Так же как и дом, кладбище и могила характеризуются изменчивостью своего статуса в зависимости от календарного и обрядового времени. В разделе «Похороны ~ "переезд" в новый дом» рассматривается первый случай такого изменения семантики могилы, что происходит во вре-
мя похорон. Исполняемые на кладбище погребальные обряды были призваны, в первую очередь, создать символический «дом» умершему на «том свете», чем достигалось успокоение его души. Во время погребения внутреннее пространство могилы обустраивали досками и тканью, бросали в нее деньги, чтобы покойник мог купить себе дом на «том свете» и пр. Практикуемые в ряде областей поминки на могиле повторяли поминальный обед дома: душу умершего приглашали к столу, для него оставляли еду и др.
Второй случай параллелизма могилы и дома наблюдается во время поминок на кладбище в весенне-летний период (раздел «Могила в весенне-летний период»). Так же как и дома, в это время на могиле убирались в ожидании прихода душ, вешали на кресты новые рушники, стелили на могиле скатерть, расставляли по ней принесенную с собой еду, молились, приглашали на обед души покойных, оставляли еду для мертвых после ухода. Осенью и зимой могила и кладбище, наоборот, семантически удаляются от дома по направлению к миру природы и «тому свету».
Другая грань значения могилы рассмотрена в разделе «Могила -вход на "тот свет"». Во время копания могилы и самого погребения соблюдали ряд правил, обеспечивающих правильное открытие и закрытие пути в потусторонний мир: только что выкопанную могилу не оставляли без присмотра, чтобы не спровоцировать очередную смерть; во время погребения следили, чтобы в нее не попало ничего лишнего (напр. цветы или личные вещи), иначе будут дальнейшие смерти и неурожай; могилу печатали (проводили по ней крестообразно лопатой), чтобы умерший не вернулся.
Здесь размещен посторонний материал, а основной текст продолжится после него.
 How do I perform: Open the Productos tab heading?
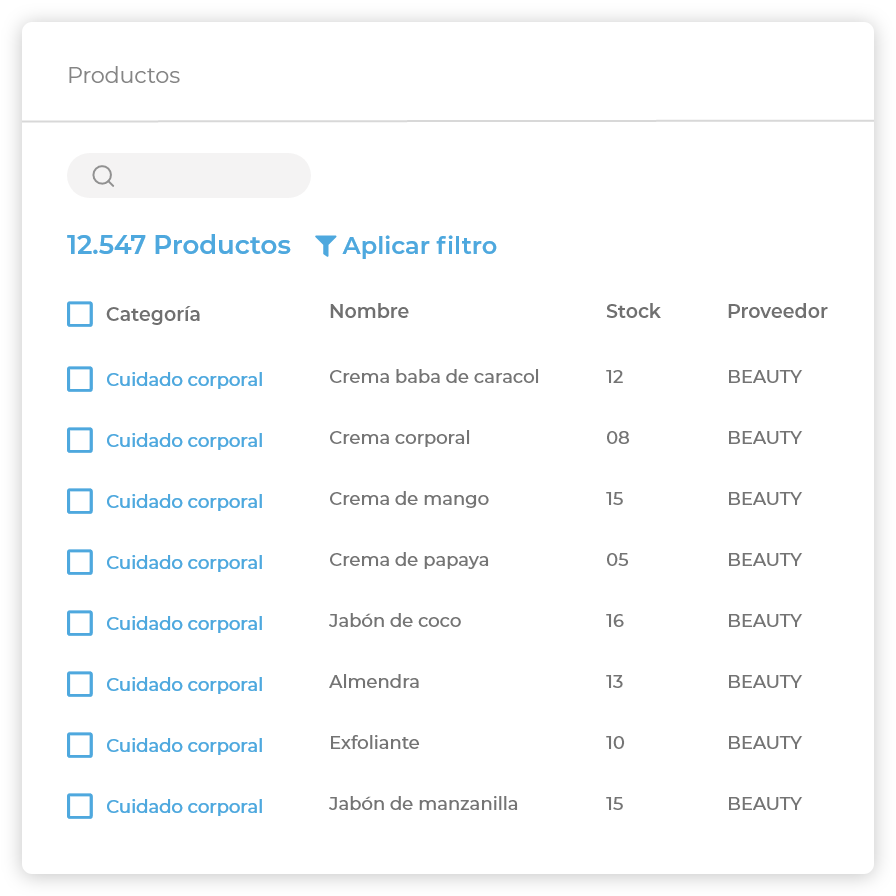click(124, 76)
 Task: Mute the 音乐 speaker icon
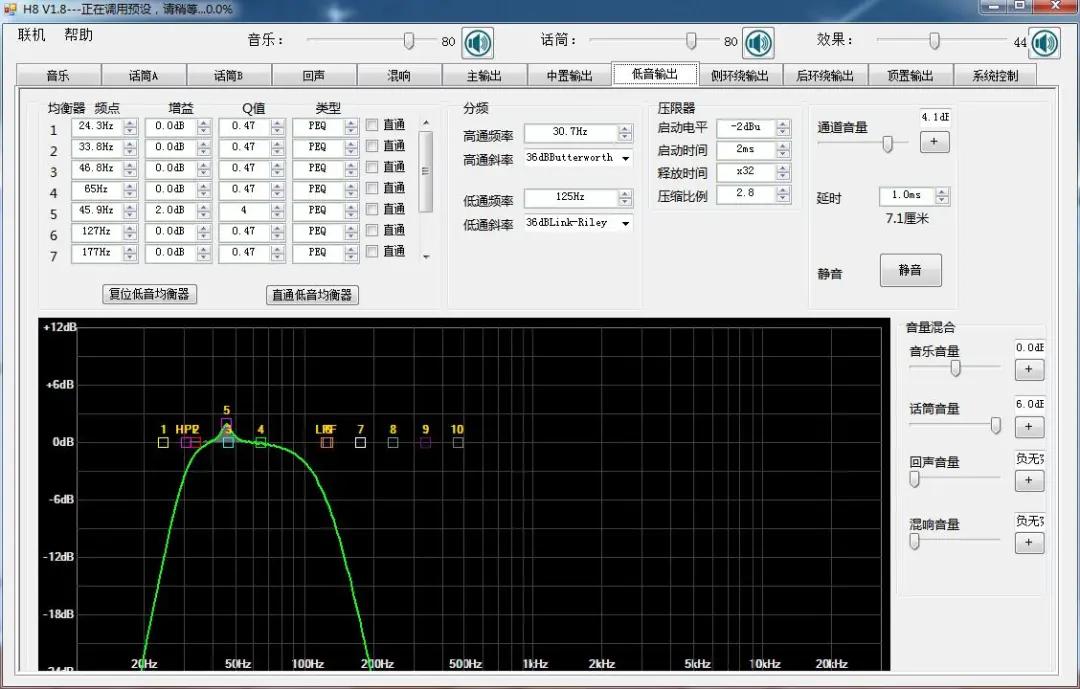coord(477,43)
С другой стороны, в могилу бросали все, от чего хотели избавиться: платки, которыми вытирали слезы по умершему; вредных насекомых из хаты, покойницкие предметы. В могилу помещали также то, что хотели «передать» покойнику на «тот свет».
В разделе «Соотнесенность могилы с погребенным» рассматривается лексика и ритуальные действия, которые свидетельствуют о восприятии могилы как аналога тела умершего, имеющего глаза, ноги, голову; ср.: бел. парыць старых 'обметать могилу березовыми ветками на Троицу'; рус. заонеж. запрет на уборку могил осенью и зимой, соблюдаемый, чтобы покойникам не было холодно «Зачем одеяло/шубу снял/а; холод такой голове и ногам» [жалуются покойники во сне]. Надгробным сооружениям часто придавали антропоморфные черты; придя на кладбище, здоровались с покойником и целовали крест.
Пятый параграф второй главы «Кладбище - область иного мира на земле» исследует восприятие кладбища как проекции «того света» в мире живых: кладбище с семейными захоронениями изоморфно социальной организации села; у покойников есть дома и хозяйство (могила и надгробные сооружения), семьи; они охраняют границы кладбища, ряд бы-личек рассказывает, что они дружат или враждуют между собой. С другой стороны, важным признаком «потустороннего» пространства является его «перевернутость» по отношению к нормальному миру живых; в нем нет солнечного тепла и пр., ср. голошение: «А цяпер ты забралася у тэ сяло, / Дзе сонейка не грэе, / Дзе ветрык не вее» (бел.).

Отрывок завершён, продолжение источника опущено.